Information shown: Begin

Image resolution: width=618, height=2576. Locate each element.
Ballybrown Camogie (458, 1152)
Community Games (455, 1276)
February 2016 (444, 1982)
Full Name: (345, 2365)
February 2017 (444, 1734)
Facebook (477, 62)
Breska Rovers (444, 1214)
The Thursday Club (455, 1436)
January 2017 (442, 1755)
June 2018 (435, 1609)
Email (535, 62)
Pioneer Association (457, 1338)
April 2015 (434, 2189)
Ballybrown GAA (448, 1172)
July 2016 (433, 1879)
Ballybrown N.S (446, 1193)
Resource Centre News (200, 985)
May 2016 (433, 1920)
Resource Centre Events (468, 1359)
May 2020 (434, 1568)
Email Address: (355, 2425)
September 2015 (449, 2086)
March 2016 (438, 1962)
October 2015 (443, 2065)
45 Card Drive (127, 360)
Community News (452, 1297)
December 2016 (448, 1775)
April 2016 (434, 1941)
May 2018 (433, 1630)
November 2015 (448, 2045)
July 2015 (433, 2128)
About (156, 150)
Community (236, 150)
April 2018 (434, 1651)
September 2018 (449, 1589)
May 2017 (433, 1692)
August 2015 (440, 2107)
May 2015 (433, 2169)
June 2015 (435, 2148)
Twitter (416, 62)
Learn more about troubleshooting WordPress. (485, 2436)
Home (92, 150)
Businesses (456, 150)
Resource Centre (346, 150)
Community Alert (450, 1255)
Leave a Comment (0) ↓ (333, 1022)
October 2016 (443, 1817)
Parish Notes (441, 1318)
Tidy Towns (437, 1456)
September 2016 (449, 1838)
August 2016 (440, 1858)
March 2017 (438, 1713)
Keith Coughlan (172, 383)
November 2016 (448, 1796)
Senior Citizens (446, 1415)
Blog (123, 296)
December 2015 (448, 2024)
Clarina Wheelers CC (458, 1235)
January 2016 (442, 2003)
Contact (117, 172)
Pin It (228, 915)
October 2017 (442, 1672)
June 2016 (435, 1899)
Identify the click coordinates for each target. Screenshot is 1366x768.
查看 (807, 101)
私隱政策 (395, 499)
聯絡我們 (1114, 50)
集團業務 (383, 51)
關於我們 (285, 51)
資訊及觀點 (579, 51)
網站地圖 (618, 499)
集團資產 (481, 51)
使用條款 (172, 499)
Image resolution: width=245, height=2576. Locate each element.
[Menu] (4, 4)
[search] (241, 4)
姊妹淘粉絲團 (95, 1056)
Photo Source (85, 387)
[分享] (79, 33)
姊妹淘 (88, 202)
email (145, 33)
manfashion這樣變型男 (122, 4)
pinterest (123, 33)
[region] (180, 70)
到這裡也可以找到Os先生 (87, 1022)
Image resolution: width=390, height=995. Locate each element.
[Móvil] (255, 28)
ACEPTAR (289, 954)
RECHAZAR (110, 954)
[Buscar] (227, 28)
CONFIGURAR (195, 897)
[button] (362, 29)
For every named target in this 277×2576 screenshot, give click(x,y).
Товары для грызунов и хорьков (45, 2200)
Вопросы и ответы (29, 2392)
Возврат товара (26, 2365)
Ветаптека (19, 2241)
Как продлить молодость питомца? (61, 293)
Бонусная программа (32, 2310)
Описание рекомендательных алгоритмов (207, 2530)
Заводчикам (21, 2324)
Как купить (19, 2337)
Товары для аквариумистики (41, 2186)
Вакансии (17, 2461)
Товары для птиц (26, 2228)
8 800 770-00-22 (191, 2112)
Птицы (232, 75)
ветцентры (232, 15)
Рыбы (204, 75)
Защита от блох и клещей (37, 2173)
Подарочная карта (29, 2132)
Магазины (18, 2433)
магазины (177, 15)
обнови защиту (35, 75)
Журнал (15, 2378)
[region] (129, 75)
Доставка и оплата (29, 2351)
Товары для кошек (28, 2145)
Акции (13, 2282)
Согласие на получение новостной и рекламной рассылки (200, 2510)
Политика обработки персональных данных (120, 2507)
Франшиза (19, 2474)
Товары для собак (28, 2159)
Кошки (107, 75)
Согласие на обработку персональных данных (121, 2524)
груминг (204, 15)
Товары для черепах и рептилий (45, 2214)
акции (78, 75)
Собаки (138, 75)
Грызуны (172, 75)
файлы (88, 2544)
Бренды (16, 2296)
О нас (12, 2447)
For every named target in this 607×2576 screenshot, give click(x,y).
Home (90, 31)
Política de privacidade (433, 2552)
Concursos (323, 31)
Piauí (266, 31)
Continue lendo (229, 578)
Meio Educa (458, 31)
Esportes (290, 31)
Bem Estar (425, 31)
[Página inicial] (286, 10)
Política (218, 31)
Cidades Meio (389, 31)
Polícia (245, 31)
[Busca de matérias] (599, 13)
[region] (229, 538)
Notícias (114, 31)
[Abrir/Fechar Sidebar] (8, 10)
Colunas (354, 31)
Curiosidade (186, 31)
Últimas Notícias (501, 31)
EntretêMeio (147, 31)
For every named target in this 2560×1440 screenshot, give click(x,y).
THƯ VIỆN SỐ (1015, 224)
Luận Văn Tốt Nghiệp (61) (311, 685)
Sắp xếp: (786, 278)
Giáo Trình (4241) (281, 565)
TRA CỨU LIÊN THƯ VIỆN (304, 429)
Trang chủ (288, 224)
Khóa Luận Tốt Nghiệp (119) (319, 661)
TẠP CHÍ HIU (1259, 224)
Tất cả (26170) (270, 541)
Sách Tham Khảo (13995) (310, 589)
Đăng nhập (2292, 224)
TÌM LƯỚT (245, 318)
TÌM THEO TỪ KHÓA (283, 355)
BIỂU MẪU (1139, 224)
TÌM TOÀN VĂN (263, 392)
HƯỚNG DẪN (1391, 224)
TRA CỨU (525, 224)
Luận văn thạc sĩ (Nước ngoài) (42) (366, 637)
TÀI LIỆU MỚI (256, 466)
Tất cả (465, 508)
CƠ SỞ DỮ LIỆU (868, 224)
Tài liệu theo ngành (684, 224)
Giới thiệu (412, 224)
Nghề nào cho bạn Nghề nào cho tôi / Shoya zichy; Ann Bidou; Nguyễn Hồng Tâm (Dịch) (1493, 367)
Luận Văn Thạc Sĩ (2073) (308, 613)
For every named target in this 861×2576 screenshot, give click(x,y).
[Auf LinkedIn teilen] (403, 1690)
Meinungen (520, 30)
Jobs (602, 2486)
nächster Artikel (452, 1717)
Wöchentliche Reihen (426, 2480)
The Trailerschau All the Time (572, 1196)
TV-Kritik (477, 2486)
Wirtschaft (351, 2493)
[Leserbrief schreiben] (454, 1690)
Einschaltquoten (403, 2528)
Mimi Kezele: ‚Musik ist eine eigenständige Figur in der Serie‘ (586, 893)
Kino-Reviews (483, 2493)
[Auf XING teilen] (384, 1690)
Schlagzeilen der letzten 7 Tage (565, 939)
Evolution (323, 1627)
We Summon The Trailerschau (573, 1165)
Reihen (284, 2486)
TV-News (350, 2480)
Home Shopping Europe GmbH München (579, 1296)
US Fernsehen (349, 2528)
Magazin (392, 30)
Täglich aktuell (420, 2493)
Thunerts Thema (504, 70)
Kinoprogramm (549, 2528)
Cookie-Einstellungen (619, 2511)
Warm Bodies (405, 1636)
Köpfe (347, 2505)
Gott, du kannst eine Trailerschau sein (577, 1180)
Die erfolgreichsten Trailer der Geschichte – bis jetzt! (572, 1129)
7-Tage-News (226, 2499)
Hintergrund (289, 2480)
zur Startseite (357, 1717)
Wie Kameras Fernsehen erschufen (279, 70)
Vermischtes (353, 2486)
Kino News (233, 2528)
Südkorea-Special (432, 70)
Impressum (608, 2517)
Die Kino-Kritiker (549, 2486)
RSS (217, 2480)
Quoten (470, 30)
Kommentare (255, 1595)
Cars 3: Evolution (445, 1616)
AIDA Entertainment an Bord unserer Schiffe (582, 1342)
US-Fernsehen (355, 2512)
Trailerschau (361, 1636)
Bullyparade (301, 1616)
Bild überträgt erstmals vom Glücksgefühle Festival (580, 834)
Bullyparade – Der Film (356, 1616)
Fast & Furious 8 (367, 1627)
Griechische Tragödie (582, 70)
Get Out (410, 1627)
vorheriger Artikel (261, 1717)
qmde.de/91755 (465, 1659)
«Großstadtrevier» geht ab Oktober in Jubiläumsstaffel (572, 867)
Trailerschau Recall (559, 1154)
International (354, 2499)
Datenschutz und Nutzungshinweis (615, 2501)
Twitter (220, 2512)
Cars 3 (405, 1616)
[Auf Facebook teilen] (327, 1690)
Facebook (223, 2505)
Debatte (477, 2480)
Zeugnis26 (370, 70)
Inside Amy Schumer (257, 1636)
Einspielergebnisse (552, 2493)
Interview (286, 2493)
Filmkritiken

Information shown: End

* What to work on *
Please copy the lines in the records above between the one holding "Image resolution: width=390, height=995." and the one holding "Ветаптека (19, 2241)", inclusive, exactly and with no other line.

* Exercise solution *
Image resolution: width=390, height=995. Locate each element.
[Móvil] (255, 28)
ACEPTAR (289, 954)
RECHAZAR (110, 954)
[Buscar] (227, 28)
CONFIGURAR (195, 897)
[button] (362, 29)
For every named target in this 277×2576 screenshot, give click(x,y).
Товары для грызунов и хорьков (45, 2200)
Вопросы и ответы (29, 2392)
Возврат товара (26, 2365)
Ветаптека (19, 2241)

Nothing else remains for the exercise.